This is what I said today, more or less, at CPAC's public session regarding a proposed renewal of the current MOU with Egypt and a proposed new MOU with Albania:
I would like to take a moment to acknowledge the passing of James Fitzpatrick, Esq., one of the CPIA’s drafters who appeared before CPAC multiple times to emphasize the need for the Committee to follow Congressional intent. In that spirit, I would ask you to focus on two important provisions concerning the scope and enforcement of import restrictions. Both touch on less drastic remedies to be considered and facilitating the legal exchange of cultural property.
The current designated list for Egypt ignores the statutory requirement that restricted objects must both be “first discovered within” and subject to Egyptian “export control.” Only coins that “exclusively” circulated within Egypt can meet both requirements, but larger denomination gold and silver Alexander the Great, Ptolemaic and Roman Egyptian coin types that circulated in quantity outside the modern borders of Egypt nonetheless ended up on the 2016 designated list. Proponents may have raised Egypt’s so-called “closed monetary system” under the Ptolemies and Roman Provincial authorities to justify these restrictions, but that system was meant to keep foreign coins "out" and not Egyptian coins “in.” Moreover, the borders of ancient Egypt stretched well beyond its modern borders and as stated, larger denomination Greek and Roman Egyptian Provincial coins with Greek legends are found in quantity well outside of Egypt.

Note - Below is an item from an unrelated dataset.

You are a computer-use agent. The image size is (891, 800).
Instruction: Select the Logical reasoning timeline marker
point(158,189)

No new restrictions should be recommended for Roman Imperial, Byzantine, and Islamic issues. Standardized Roman Imperial coins with Latin legends from the Alexandria Mint have been found in substantial numbers throughout the Empire and beyond. In the later Byzantine and Islamic period, as in the later Roman period, standardized coinage made in Alexandria and elsewhere circulated widely. Randy Myers speaking for the ACCG will focus on Albanian coinage, but I will also note there should be no restrictions on silver coins from there either because far more hoards of Illyrian coinage have been found in Romania than Albania.

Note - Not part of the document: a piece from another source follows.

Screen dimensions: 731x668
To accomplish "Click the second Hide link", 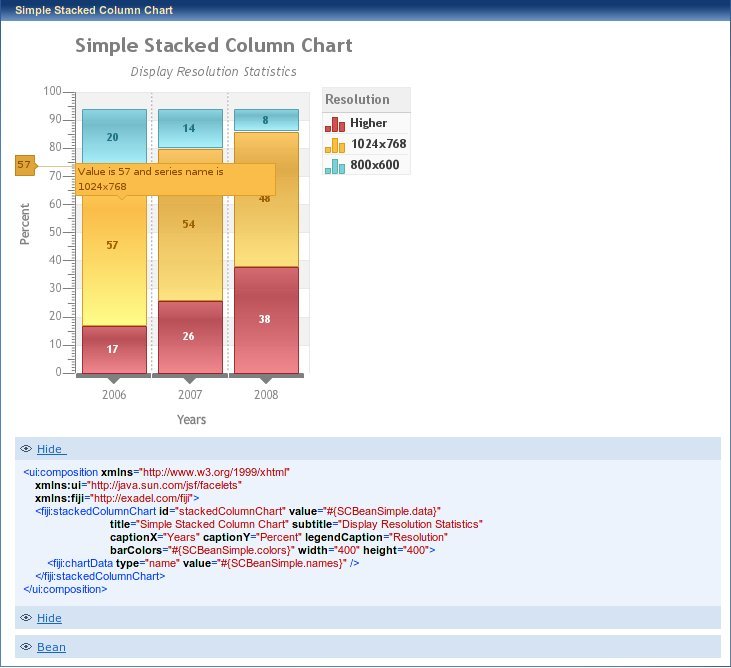I will (49, 618).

There also is the issue of enforcement. As the Antiquities Coalition also observes in its papers, import restrictions only apply to artifacts illicitly exported from Egypt after the December 6, 2016 effective date of the implementing regulations. 19 U.S.C § 2606. Unfortunately, U.S. Customs applies restrictions far more broadly as embargoes on any coins imported into the U.S. Instead, coins should only be detained and seized where there is probable cause they were illicitly exported from Egypt after December 6, 2016. In other words, coins should no longer be seized and forfeited, and the collector deprived of their private property, solely because a coin is of a type on the designated list. This should particularly hold for purchases from legitimate markets in the EU, UK, and Switzerland where Egyptian coins have been collected for generations. Thank you for listening to our concerns. I am happy to answer any questions regarding our submission.